International - Nuclear Weapons

LEGALITY OF THE USE BY A STATE OF NUCLEAR WEAPONS IN ARMED CONFLICT: REQUEST FOR ADVISORY OPINION BY THE WORLD HEALTH ORGANISATION

INTERNATIONAL COURT OF JUSTICE 8 JULY 1996

Introduction

The Director General of the World Health Organisation, by a letter dated 27 Aug. 1993 sought an advisory opinion from the ICJ. The question reads as follows: "In view of the health and environmental effects, would the use of nuclear weapons by a State in war or other armed conflict be a breach of its obligations under international law including the WHO Constitution?"

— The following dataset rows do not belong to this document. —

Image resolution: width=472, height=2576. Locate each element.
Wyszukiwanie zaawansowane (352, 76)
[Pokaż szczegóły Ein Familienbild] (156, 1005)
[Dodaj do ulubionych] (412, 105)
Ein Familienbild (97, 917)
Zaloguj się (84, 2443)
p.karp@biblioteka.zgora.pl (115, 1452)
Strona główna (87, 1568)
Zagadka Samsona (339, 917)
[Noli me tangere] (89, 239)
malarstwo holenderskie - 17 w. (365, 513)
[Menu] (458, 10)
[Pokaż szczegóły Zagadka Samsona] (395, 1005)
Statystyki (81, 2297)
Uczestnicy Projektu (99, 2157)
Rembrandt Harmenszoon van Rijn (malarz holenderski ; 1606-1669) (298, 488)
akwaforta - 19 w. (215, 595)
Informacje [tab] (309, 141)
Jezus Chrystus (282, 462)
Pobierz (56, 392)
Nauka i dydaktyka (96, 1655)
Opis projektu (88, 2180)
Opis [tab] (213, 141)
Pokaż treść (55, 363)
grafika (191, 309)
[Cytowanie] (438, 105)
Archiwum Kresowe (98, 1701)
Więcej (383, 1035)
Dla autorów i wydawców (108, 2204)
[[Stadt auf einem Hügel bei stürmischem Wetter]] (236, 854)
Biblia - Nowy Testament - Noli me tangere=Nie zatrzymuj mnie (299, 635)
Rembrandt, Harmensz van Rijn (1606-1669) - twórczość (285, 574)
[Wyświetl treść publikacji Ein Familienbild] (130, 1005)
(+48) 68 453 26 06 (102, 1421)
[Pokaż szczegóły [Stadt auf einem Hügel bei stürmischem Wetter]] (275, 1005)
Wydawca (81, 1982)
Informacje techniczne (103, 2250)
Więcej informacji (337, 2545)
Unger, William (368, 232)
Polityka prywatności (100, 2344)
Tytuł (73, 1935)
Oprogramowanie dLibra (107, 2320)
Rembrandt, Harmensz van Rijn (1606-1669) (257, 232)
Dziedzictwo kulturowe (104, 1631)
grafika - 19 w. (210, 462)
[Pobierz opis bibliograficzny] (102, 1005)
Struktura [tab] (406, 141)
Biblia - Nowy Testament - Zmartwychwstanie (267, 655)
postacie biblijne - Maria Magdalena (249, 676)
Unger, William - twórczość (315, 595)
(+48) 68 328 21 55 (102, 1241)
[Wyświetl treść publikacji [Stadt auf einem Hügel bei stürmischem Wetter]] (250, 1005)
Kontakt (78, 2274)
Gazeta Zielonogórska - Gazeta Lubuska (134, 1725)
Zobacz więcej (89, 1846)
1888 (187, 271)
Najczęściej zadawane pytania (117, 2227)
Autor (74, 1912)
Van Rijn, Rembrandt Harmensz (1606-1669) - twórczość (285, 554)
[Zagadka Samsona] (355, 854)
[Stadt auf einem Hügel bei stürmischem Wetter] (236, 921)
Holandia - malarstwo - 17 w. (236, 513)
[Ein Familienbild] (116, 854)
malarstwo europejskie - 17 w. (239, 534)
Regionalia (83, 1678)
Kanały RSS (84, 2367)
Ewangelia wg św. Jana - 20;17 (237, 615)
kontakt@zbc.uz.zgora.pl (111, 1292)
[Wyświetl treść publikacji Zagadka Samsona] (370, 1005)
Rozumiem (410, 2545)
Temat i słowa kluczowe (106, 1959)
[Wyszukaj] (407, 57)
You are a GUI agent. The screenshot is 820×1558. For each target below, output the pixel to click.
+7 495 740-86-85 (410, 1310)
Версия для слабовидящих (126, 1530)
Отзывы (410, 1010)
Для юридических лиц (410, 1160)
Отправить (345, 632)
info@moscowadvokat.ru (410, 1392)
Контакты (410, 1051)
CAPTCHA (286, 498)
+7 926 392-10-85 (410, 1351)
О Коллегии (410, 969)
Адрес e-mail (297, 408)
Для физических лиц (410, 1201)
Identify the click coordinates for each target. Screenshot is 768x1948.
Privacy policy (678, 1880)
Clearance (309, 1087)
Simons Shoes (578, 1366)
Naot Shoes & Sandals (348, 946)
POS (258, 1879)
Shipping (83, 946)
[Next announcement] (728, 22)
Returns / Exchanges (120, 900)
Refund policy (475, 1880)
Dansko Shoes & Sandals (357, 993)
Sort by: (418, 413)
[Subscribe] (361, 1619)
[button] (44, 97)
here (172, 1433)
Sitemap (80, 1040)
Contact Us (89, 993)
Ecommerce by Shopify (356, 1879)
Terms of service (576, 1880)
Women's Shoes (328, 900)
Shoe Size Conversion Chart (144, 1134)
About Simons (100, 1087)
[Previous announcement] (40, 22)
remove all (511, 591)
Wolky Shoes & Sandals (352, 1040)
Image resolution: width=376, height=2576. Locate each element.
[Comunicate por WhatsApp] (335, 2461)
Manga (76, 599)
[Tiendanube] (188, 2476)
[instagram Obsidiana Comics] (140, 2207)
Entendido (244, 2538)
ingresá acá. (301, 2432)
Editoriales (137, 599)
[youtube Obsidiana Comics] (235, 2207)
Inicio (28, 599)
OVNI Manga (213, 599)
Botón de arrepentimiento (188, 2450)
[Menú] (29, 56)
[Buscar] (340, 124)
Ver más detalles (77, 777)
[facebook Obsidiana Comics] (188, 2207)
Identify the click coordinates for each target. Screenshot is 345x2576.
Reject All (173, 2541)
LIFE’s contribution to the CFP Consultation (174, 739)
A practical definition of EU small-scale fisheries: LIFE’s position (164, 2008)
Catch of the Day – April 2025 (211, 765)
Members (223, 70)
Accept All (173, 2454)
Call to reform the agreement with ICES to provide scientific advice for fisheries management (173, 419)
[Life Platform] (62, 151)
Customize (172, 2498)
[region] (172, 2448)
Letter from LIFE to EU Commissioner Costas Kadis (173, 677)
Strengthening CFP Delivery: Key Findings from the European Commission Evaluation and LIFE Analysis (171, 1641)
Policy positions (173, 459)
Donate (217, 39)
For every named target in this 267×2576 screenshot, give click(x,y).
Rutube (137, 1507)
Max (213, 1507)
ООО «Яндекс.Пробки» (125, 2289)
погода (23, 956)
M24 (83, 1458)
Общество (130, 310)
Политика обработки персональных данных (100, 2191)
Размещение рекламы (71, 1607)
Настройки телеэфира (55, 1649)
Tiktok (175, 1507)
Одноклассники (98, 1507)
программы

The Court considered that there are three conditions which must be satisfied in order to found the jurisdiction of the Court when a request for an advisory opinion is submitted to it by a specialised agency: The agency requesting the Opinion must be duly authorized under the Charter to request opinion from the Court, and the opinion requested must be on a legal question, and this question must be one arising within the scope of the activities of the requesting agency.

Held

The first two conditions had been met. With regard to the third, the Court found that although according to its Constitution, the World Health Organisation is authorized to deal with the effects on health of the use of nuclear weapons, or of any other hazardous activity, and to take preventive measures aimed at protecting the health of populations in the event of such weapons being used or such activities engaged in, the question put to the Court in the present case relates not to the effects of the use of nuclear weapons on health, but to the legality of the use of such weapons in view of their health and environmental effects. The Court further pointed out that international organisations do not, unlike States, possess a general competence, but are governed by the "principle of speciality" that is to say, they are invested by the States which create them with powers, the limits of which are a function of the common interests whose promotion those States entrust to them. Besides, the WHO is an international organisation of a particular kind- a "specialised agency" forming a part of a system based in the Charter of the United Nations, which is designed to organise international co-operation in a coherent fashion by bringing the United Nations invested with powers of general scope, in to relationship with various autonomous and complementary organisations, invested with sectorial powers. The Court therefore concluded. that the responsibilities of the WHO are necessarily restricted to the sphere of public "health" and can not encroach on the responsibilities of other parts of the United Nations system. And that there is no doubt that the questions concerning the use of force, the regulation of armament and disarmament are within the competence of the United Nations and lie outside that of the specialised agencies.

The request for an advisory opinion submitted by the WHO thus does not relate to a question which arises "within the scope of the activities" of the organisation.